Kidman purposefully follows Gilmore’s scene with one of Mick Fanning riding another single fin. It is also his first session on the board, but the similarities end there. Fanning looks like a man at odds with his vehicle. The board wants to draw a very particular type of line on the wave face but he insists that it draw another. By dint of athleticism, determination and perhaps pure grit, he subjugates the board and forces it into a series of staccato lip smashes. Each is awesome but curiously inert, impressive, but sort of horrible to watch. Fanning looks like cowboy breaking a wild horse.
Gilmore’s section, on the other hand, plays like a single, uninterrupted aria. When it’s done, the viewer is left with a peculiar amnesia. Something singularly enchanting and beautiful has just transpired, but what it was, and especially why it was so fantastic, have no more rational explanation than the feeling of surfing itself. The difficulty of Fanning’s turns is apparent and even commodifiable; the vision of Gilmore swooping across a Greenmount drainer at full trim is, on the other hand, something very close to art. Just like the aura of a painting by Chagall, or a well-danced pas de deux it is a very slippery thing to capture with mere words.
Kidman also drew a dance comparison when I asked him about the scene. “If you think of surfing as some sort of expression, as a dance, or whatever it is, there are certain subtleties that women – just because they are women – have,” he said. “This is just a personal thing, but I don’t think I’ve seen surfing as graceful as Michael Peterson’s, since he did it. I just haven’t seen it. And when I saw Stephanie surfing I had this idea that she could do it, that her grace on a surfboard could get up there with where Michael was.”
When I asked if he thought she had achieved the vision that he started with and he looked mildly insulted. “Fuck yeah.”
If surfing were a pure sport, like boxing or football, it would be possible to say that women will never equal men in performance. But outside of the very niche world of competitive wave riding, much of surfing remains closer to performance art than it does athletic competition.

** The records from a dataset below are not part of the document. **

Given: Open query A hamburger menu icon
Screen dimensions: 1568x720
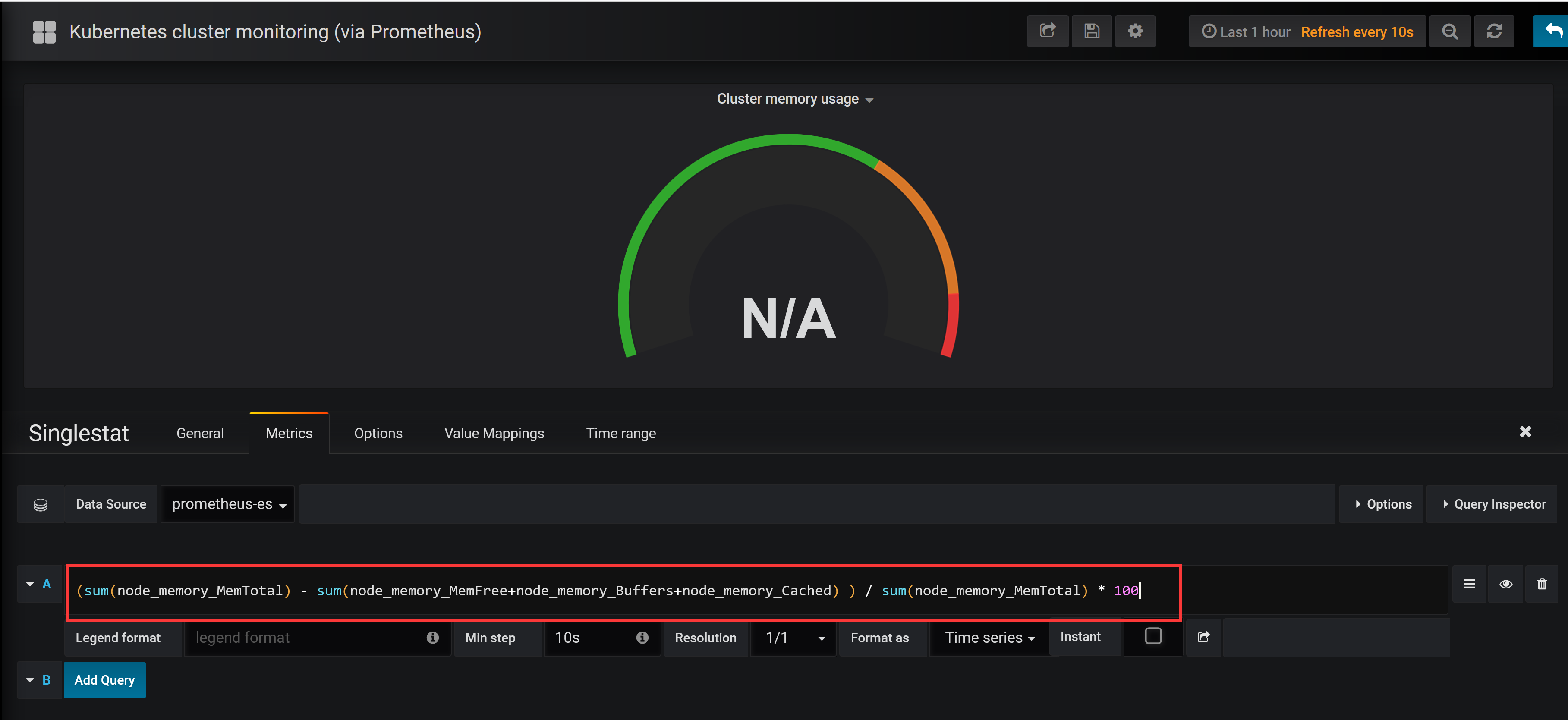Looking at the screenshot, I should (1469, 584).

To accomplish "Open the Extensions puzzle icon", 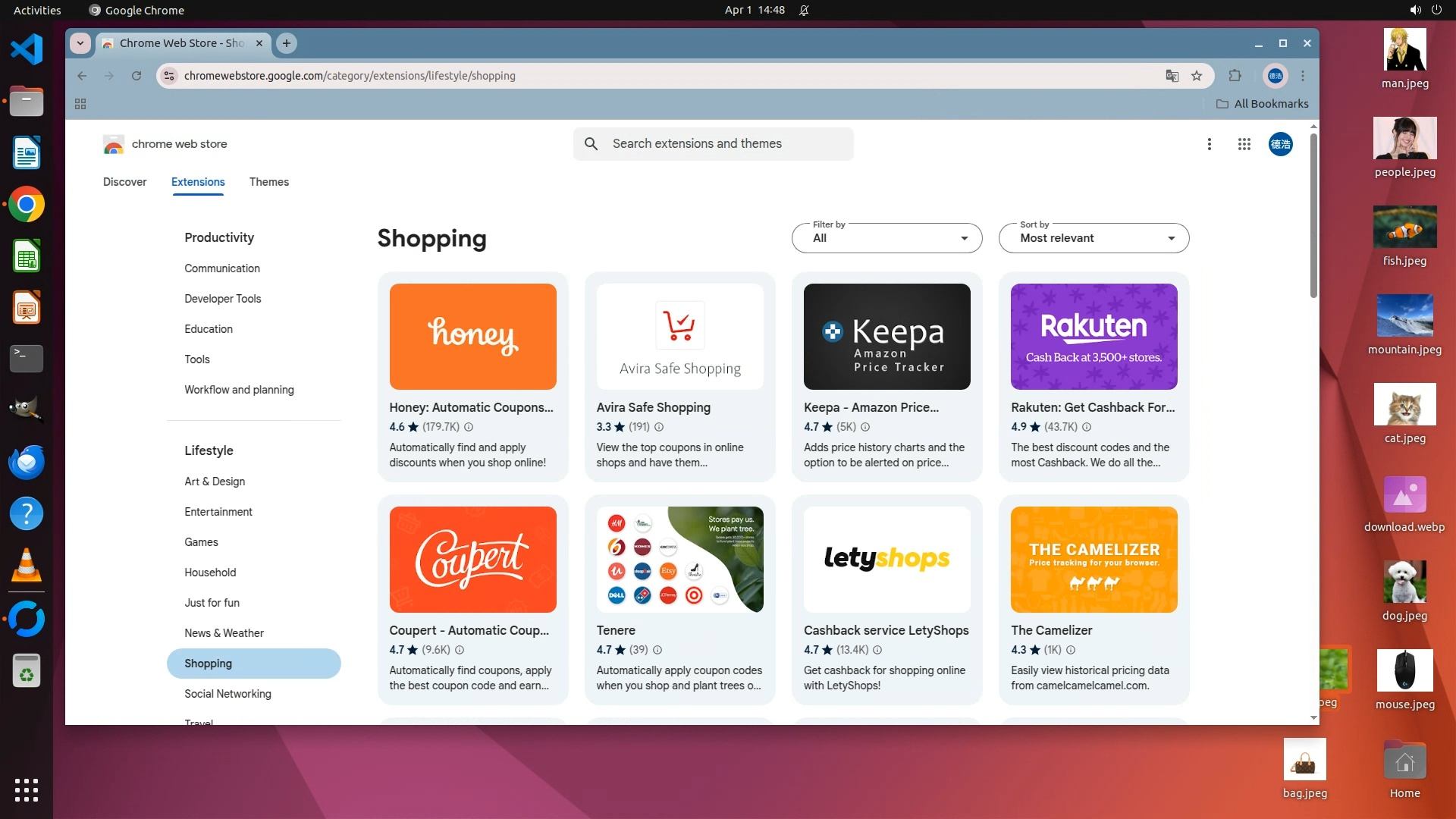I will pos(1235,76).
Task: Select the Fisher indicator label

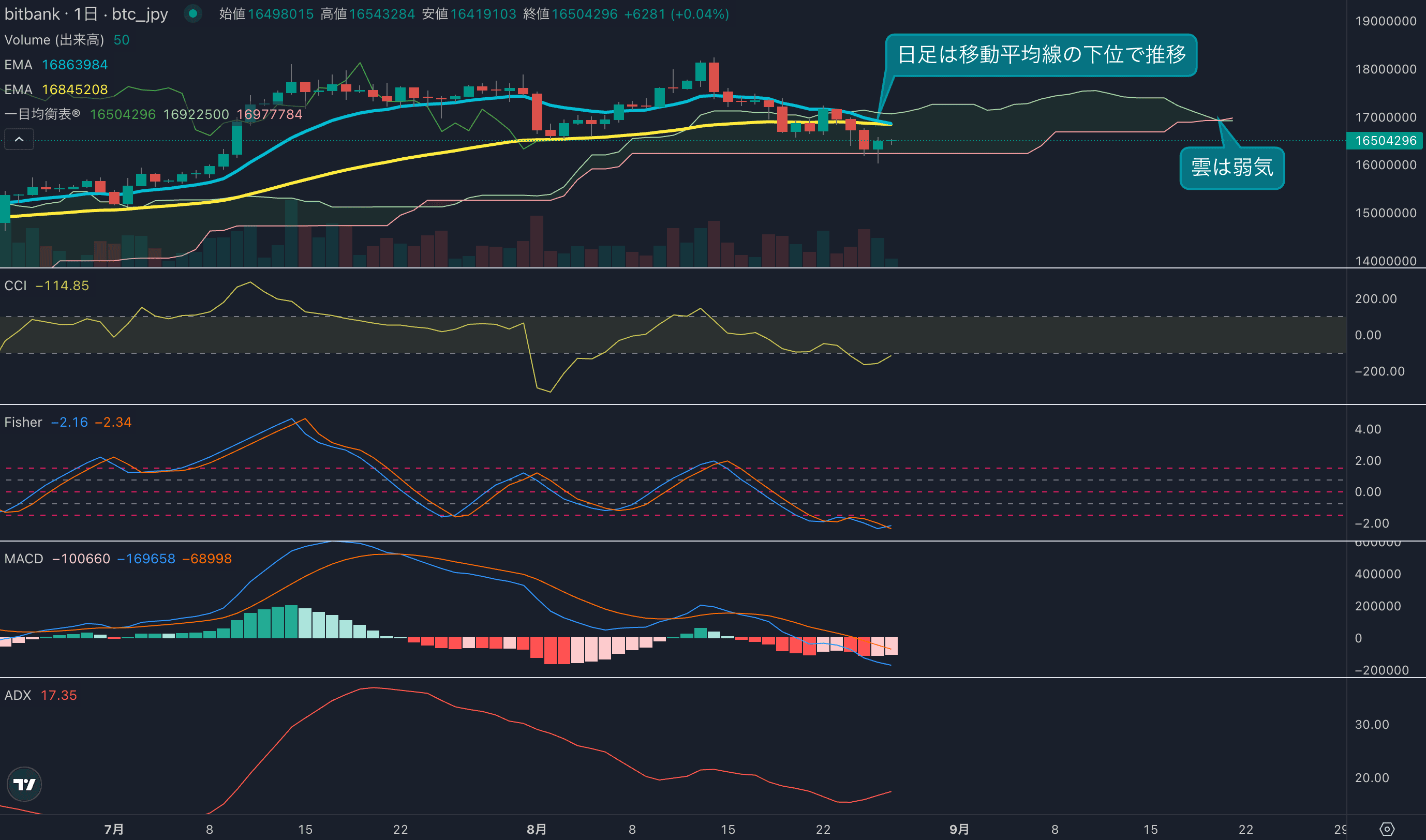Action: coord(23,422)
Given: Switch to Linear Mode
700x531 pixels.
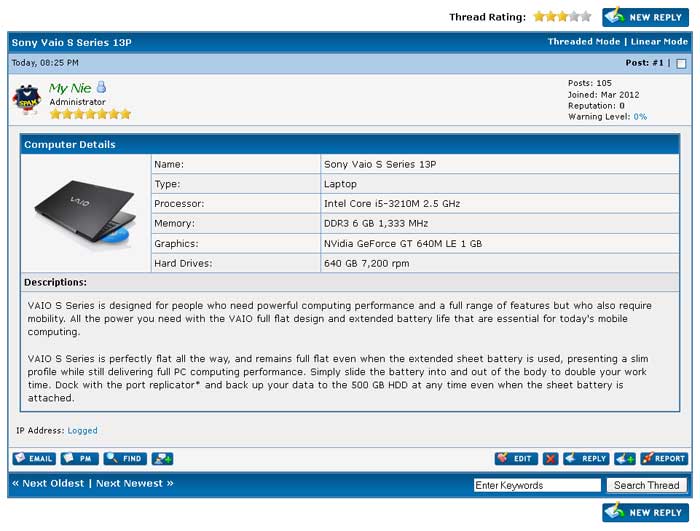Looking at the screenshot, I should click(659, 42).
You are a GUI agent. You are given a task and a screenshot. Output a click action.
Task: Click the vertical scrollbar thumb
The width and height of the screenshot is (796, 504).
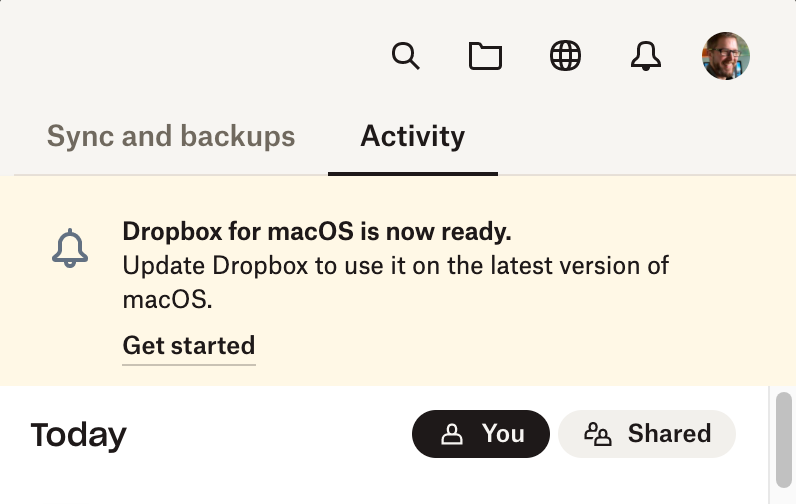pyautogui.click(x=784, y=438)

Gilmore would still have trouble besting Fanning in a heat dictated by the judging rules of the WCT, but she is, in my mind, a superior artist in the water any day of the week. There is no gender gap in performance art, and if we apply those standards to wave riding, there is also no gender gap in surfing. We, the male and in some cases, female pundits have spent so much time asking why top women surfers like Gilmore can’t quite surf like Mick Fanning that we have been missing an equally important question: Why can’t Mick Fanning surf like Stephanie Gilmore?